• Given exercise
Express all of the material below as a numbered list with one item per line. Skip blank lines and leave the pictures out.

(A block of data)
• • • •
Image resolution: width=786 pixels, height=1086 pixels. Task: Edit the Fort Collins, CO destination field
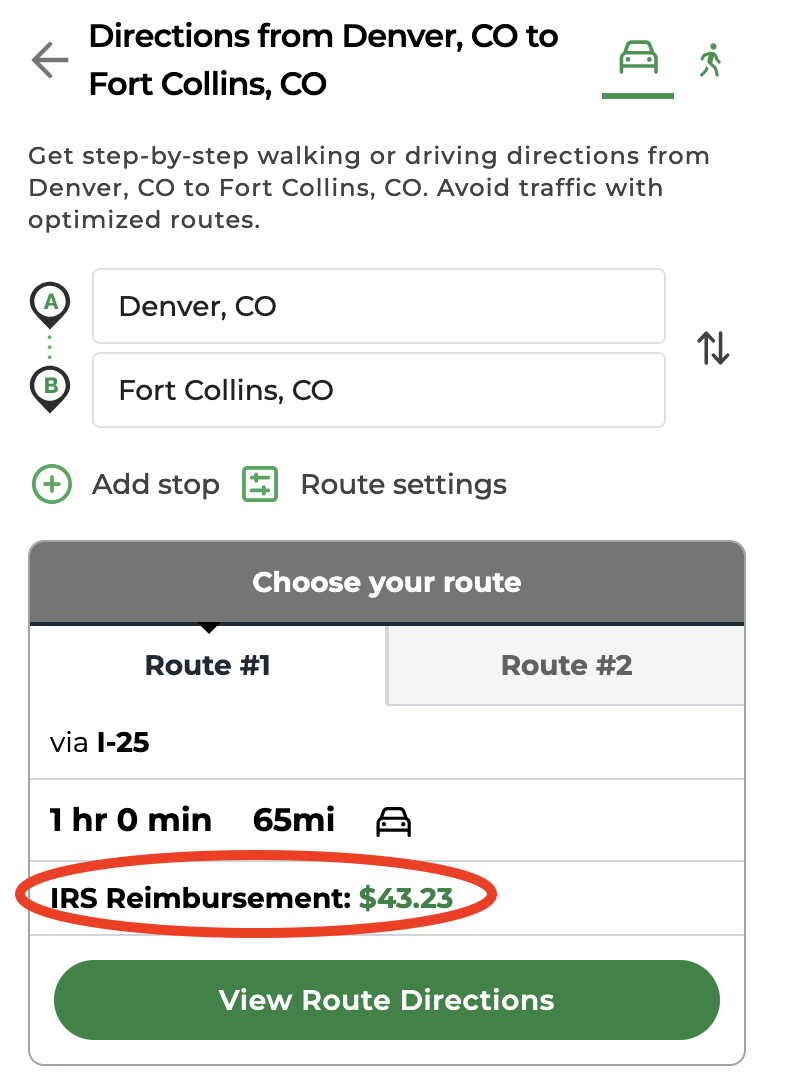378,390
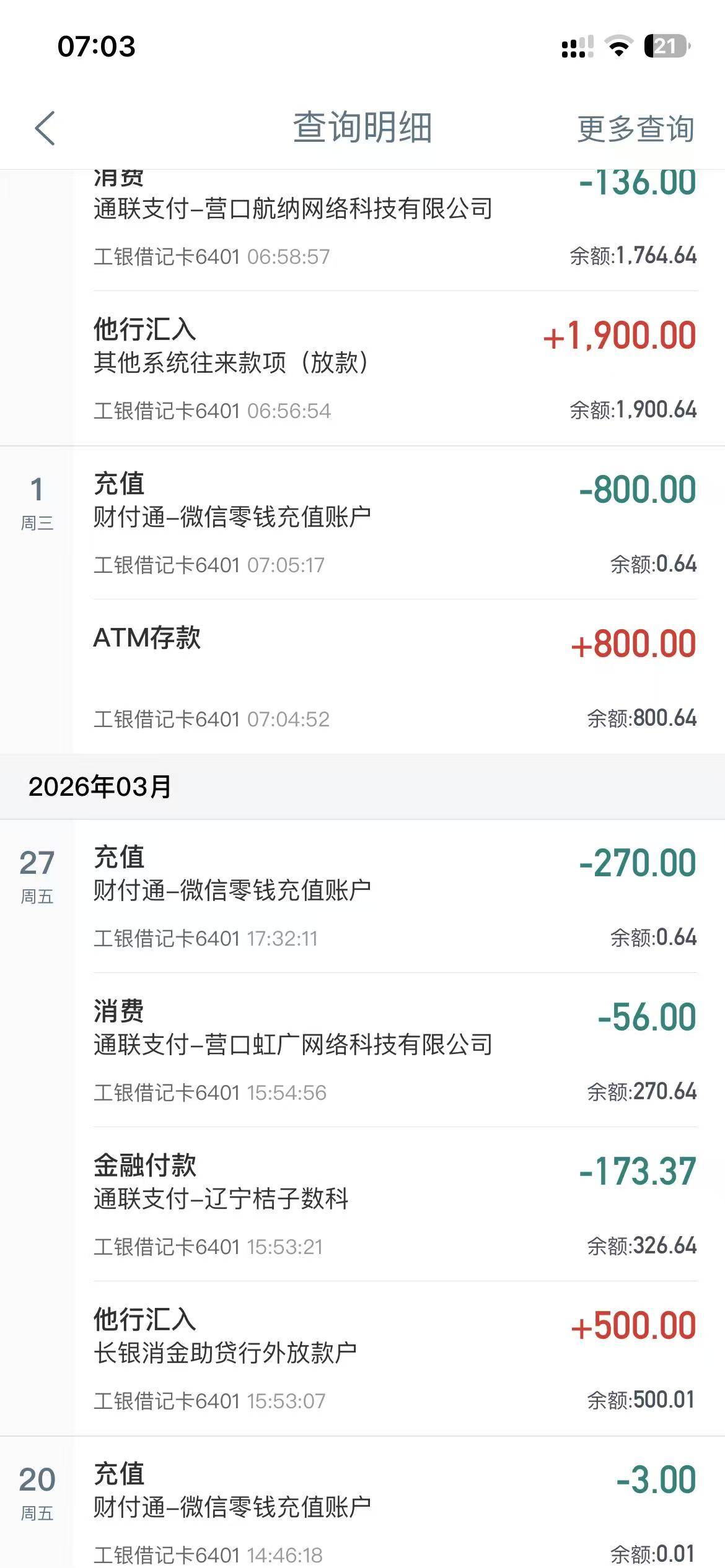Open the 金融付款 -173.37 transaction

(394, 1204)
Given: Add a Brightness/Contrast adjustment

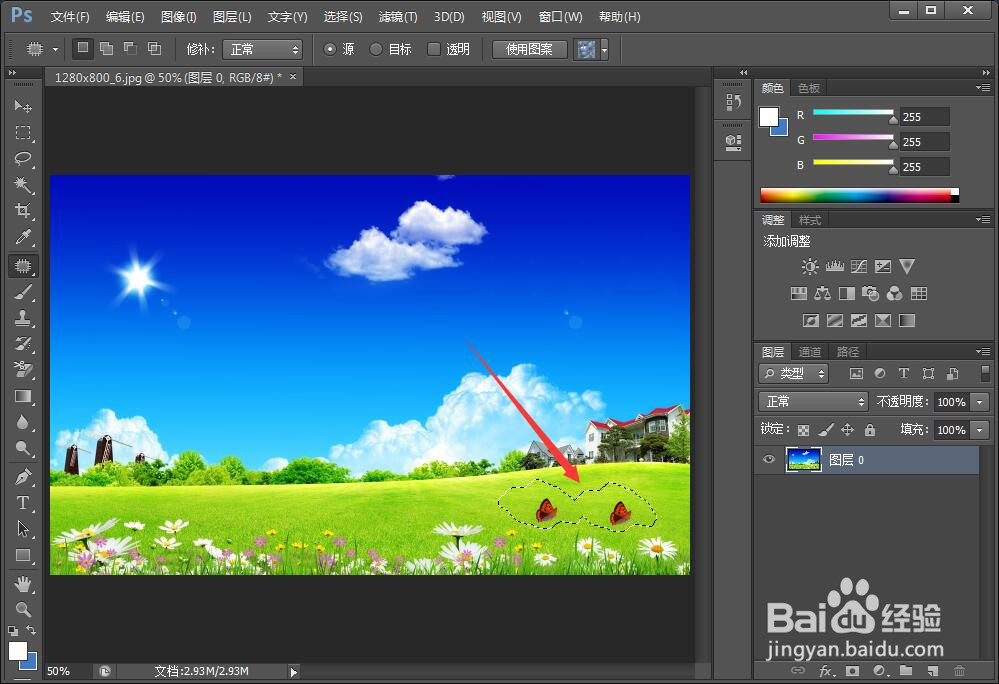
• • • •
• Finished exercise
1. Image resolution: width=786 pixels, height=1086 pixels. Task: Edit the Fort Collins, CO destination field
2. 378,390
3. Open the 金融付款 -173.37 transaction
4. (394, 1204)
5. Given: Add a Brightness/Contrast adjustment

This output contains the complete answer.